Elle conclut à mon grand soulagement qu’il existait malgré tout un groupe social qui peut être considéré comme « rbati », et qu’il jouissait d’une certaine autonomie que l’histoire lui reconnaissait. Pourquoi a-t-elle cherché comme elle l’écrit à examiner des clichés dont je ne suis pas sûr qu’ils aient une existence quelconque ? Comme ceux-là : « les rbatis sont fermés, froids, un peu avares, indéchiffrables, acceptant difficilement les étrangers, eux-mêmes seraient des étrangers ? ». À la fin de la lecture de cette étude je ne savais toujours pas qui étaient mes concitoyens « rbatis », même si en vérité un groupe social de ce nom existait, avait existé et existera toujours et peut le porter légitimement et fièrement. Il n’y a aucun particularisme à affirmer que ce groupe, à l’instar de ceux qui ont fait Fès, Tétouan et Marrakech, a fait une ville dont le charme et la beauté conquièrent dès les premiers instants de sa découverte. Et si on les dit froids et distants, ce n’est là qu’une subtile réserve héritée des temps des premiers exils andalous, quand on les surnommait « les chrétiens de Castille ». Rabat peut aussi se dire « L’Andalouse… ». Sa réserve andalouse fut une réserve fugueuse, frondeuse comme l’étaient les andalous… C’est probablement parce qu’ils ont transformé cette attitude querelleuse en attitude distanciée vis à vis de l’autre, par respect de l’autre, étranger inconnu et peut être menaçant, qu’on les a affublés de froideur. J’aime Rabat pour cette réserve, pour le refus de l’ostentation. Il n’y a aucun particularisme, non plus, à affirmer que l’hospitalité de cette ville est toute en nuances, qu’elle est sereine, peu tapageuse, peu intéressée, si peu opportuniste. J’aime Rabat pour cette pudeur.

[Travail à réaliser] Relevez, s'il vous plaît, toutes les villes nommées dans le texte sur Rabat.

[Informations extraites]
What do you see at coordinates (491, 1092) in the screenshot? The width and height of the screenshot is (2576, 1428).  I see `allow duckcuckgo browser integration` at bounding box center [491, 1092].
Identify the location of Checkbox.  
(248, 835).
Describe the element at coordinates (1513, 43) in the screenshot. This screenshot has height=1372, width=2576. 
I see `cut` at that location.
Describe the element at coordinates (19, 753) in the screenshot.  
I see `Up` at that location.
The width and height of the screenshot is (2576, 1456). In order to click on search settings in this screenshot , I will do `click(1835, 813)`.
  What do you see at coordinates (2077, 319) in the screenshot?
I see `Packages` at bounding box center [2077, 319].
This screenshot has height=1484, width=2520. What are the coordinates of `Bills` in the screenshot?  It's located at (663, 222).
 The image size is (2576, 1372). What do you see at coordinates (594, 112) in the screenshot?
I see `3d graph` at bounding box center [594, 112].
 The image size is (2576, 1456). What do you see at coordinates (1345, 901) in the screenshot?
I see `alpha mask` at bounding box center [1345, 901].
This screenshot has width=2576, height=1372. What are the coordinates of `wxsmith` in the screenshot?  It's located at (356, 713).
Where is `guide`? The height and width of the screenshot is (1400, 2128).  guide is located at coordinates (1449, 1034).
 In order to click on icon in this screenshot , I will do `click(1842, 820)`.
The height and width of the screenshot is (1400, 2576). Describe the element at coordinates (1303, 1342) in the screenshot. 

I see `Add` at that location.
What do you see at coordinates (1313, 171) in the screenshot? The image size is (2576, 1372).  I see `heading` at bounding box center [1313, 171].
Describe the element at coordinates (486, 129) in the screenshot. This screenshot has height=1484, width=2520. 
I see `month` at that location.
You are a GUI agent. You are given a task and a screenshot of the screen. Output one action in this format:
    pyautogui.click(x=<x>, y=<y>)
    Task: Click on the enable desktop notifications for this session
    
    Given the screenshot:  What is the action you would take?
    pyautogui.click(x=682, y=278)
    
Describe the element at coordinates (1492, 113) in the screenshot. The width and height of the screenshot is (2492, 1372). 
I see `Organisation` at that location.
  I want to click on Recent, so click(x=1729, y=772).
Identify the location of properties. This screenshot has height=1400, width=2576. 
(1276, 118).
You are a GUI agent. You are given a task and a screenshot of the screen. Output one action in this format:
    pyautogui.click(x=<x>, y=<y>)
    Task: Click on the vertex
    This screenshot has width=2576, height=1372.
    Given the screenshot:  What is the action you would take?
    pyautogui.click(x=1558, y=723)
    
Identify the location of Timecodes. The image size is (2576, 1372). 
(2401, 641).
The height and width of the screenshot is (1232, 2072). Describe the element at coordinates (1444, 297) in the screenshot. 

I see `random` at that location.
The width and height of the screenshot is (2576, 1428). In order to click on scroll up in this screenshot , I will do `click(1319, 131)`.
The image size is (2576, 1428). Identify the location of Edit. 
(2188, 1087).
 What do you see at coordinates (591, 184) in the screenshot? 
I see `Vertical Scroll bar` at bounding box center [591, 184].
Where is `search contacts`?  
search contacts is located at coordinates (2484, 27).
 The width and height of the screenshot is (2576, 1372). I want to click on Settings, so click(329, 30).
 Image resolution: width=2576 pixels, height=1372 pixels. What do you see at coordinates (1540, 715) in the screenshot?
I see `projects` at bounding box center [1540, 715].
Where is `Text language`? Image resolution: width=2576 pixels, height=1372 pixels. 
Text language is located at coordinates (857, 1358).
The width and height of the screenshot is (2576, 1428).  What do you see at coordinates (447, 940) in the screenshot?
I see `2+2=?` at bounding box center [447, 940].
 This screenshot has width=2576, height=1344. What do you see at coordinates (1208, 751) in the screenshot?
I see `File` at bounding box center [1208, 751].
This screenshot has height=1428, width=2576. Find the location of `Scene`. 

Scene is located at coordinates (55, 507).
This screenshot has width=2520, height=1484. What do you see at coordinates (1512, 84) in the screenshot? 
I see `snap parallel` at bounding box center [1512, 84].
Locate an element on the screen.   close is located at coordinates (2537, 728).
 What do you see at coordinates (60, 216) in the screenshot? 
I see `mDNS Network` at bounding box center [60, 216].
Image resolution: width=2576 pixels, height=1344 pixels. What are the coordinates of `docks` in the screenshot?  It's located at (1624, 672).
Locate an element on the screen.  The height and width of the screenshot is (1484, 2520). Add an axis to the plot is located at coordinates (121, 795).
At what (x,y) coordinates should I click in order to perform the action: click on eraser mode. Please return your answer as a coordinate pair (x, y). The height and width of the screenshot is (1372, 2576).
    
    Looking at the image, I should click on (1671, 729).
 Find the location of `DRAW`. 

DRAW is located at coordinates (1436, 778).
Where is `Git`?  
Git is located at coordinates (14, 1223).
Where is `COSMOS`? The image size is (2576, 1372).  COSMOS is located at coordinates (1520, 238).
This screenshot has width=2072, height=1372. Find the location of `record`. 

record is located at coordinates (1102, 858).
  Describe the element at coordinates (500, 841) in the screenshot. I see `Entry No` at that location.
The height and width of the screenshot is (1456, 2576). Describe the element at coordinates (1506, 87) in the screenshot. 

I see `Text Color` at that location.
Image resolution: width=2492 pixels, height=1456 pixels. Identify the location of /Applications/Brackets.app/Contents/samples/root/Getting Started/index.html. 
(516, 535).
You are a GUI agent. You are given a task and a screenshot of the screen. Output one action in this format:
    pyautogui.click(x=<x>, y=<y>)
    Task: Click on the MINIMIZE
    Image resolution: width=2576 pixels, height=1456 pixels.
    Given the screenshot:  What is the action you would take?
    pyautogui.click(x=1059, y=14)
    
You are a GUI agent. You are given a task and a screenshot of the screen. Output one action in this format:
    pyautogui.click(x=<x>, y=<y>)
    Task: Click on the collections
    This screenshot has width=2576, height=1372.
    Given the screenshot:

[Résultat de l'exercice] Fès, Tétouan, Marrakech, Rabat